The death of Chief Justice Vinson caused the cases to be reargued in December 1953, after the appointment of Earl Warren as Chief Justice. On May 17, 1954, the Court issued its historic decision in which it concluded that separate educational facilities are inherently unequal. After sixty years, Plessy vs Ferguson was overturned.

Final Summary

This decision, in Brown vs Board of Education of Topeka, written by Chief Justice Earl Warren, was momentous. The social and ideological impact of the case cannot be overestimated. The decision was unanimous with only a single opinion of the Court. The issue of the legal separation of the races was settled. Segregation was a violation of the Fourteenth Amendment of the Constitution and was unconstitutional. By denying African American children the right to freely enrol in their local schools, the Board of Education of Topeka, Kansas, started the chain of events that led to the Supreme Court and the case of Brown vs Board of Education of Topeka. The Sumner Elementary School and the Monroe Elementary School symbolize both the harsh reality of discrimination permitted by the Plessy decision in 1896 and the promise of equality embodied in the Fourteenth Amendment to the Constitution that was realized after 1954.

Today, these schools stand as monuments to generations of Americans who refused to accept the denial of their basic civil rights as first proposed by Thomas Jefferson in 1776 and guaranteed by the Constitution of the United States.

Tench Cox was correct in his observations of the Constitution in 1787. It is the responsibility of each new generation of Americans to interpret and, if necessary, amend the Constitution to see that our basic civil liberties are safeguarded and preserved.

Today, as we dedicate the Monroe Elementary School as a National Historic Landmark, let us remember the constitutional principles for which it stands—in the words of Mr.

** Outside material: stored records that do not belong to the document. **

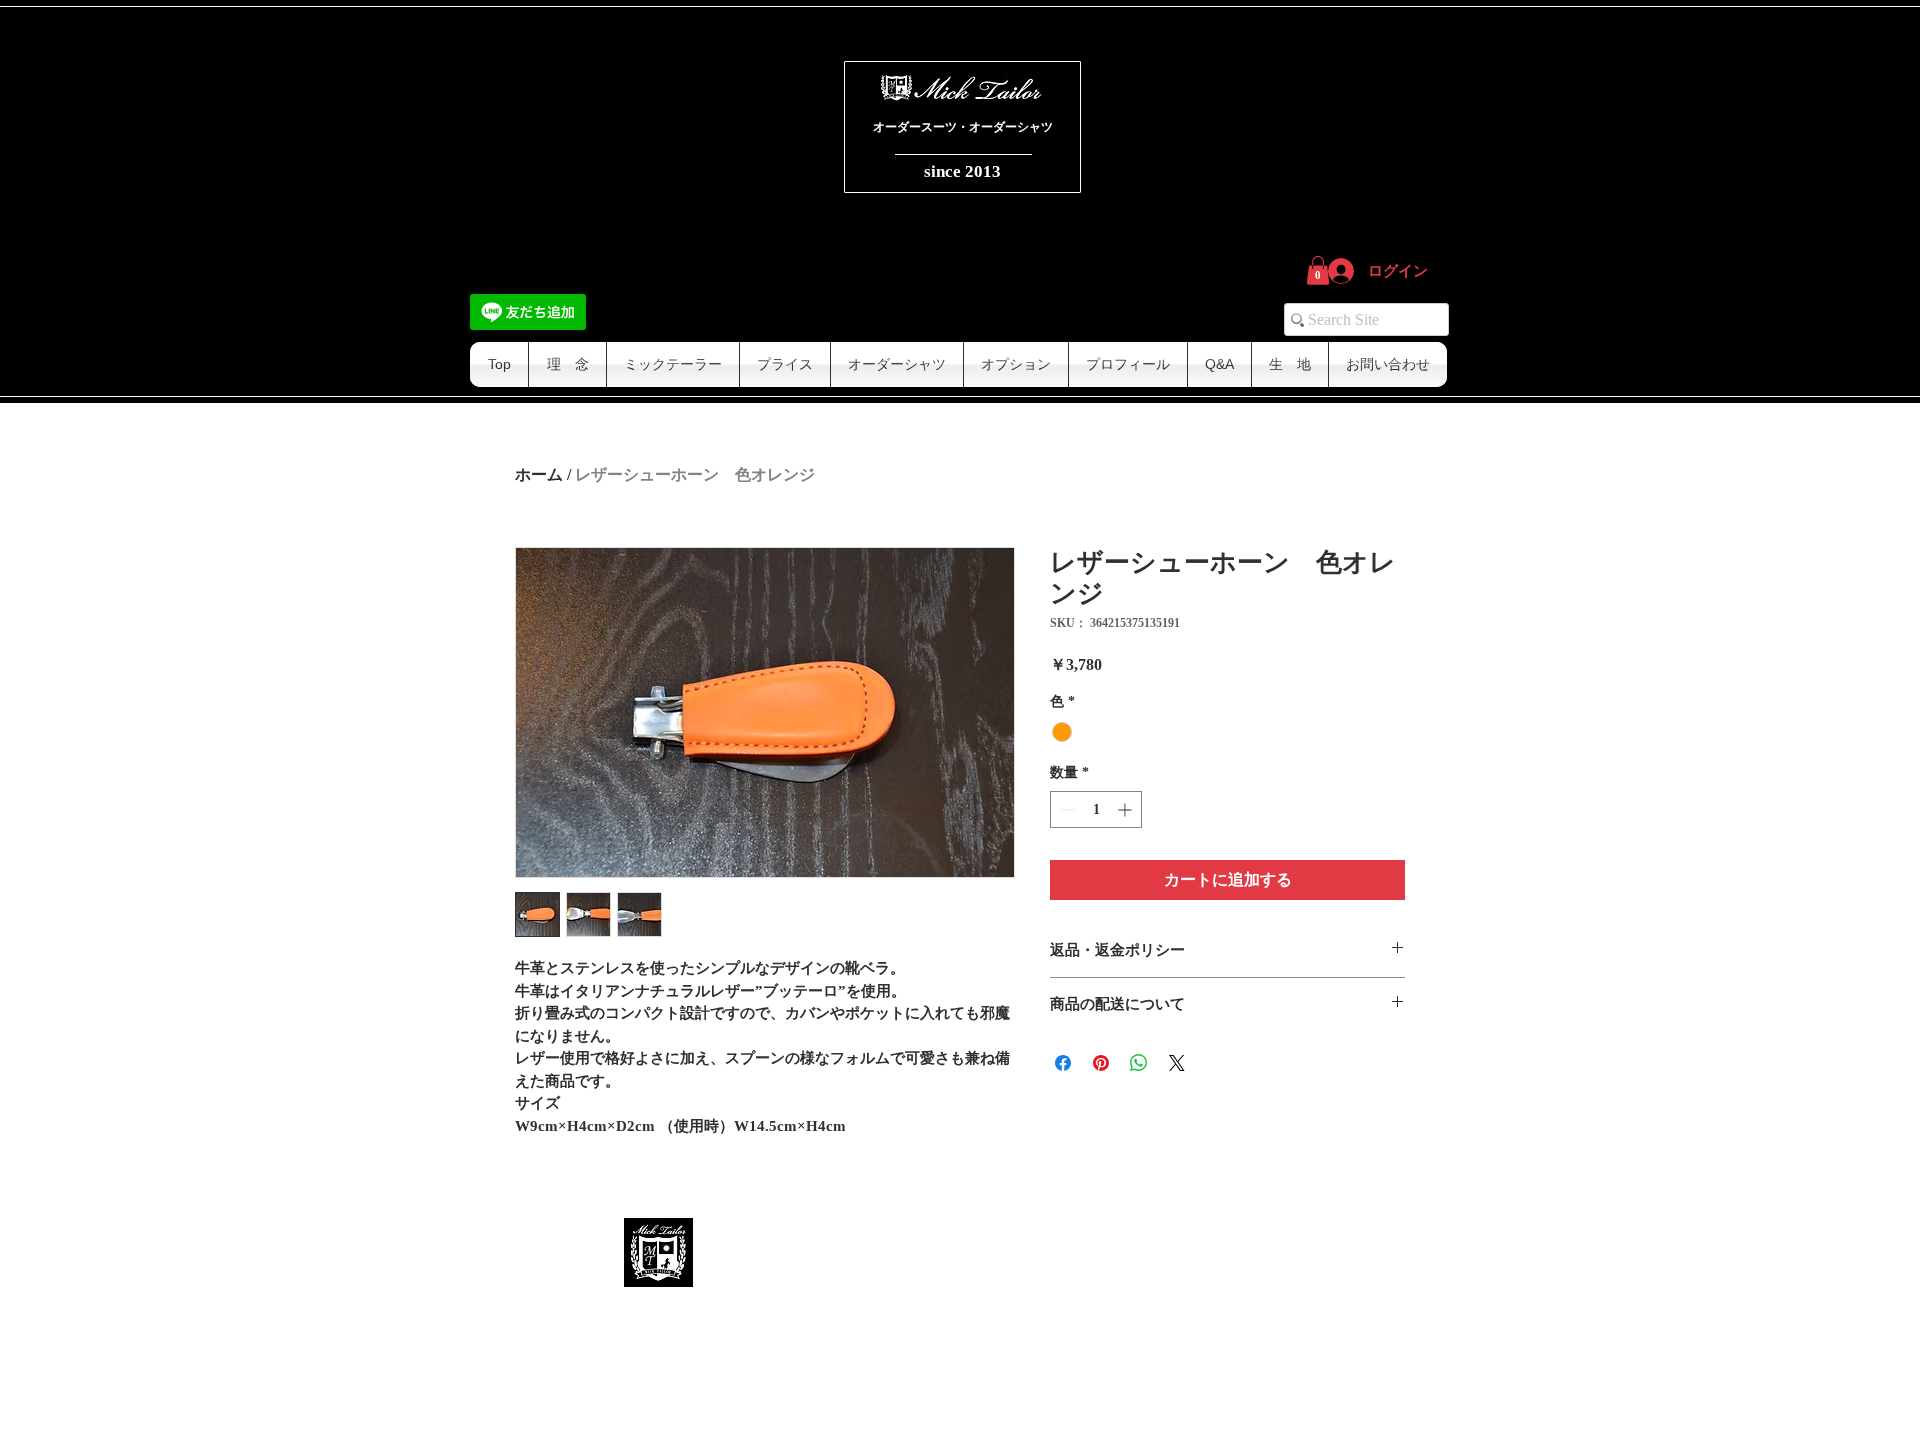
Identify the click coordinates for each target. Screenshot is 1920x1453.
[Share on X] (1177, 1063)
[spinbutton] (1096, 809)
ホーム (539, 474)
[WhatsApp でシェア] (1139, 1063)
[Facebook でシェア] (1063, 1063)
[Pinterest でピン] (1101, 1063)
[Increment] (1126, 809)
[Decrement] (1065, 809)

Justice John Marshall Harlan—"Our Constitution is color-blind and neither knows nor tolerates classes among our citizens. In respect to civil rights, all citizens are equal before the law." Let us also remember the previous generations of Americans who fought to preserve these principles.

The greatness of our Constitution, as historians like to say, demands that we be ever vigilant in the preservation of our liberties. Through the preservation of both the Monroe and Sumner Elementary Schools let us ensure that the next generation of Americans will remember their Constitutional birthright to liberty and equality, and justice for all.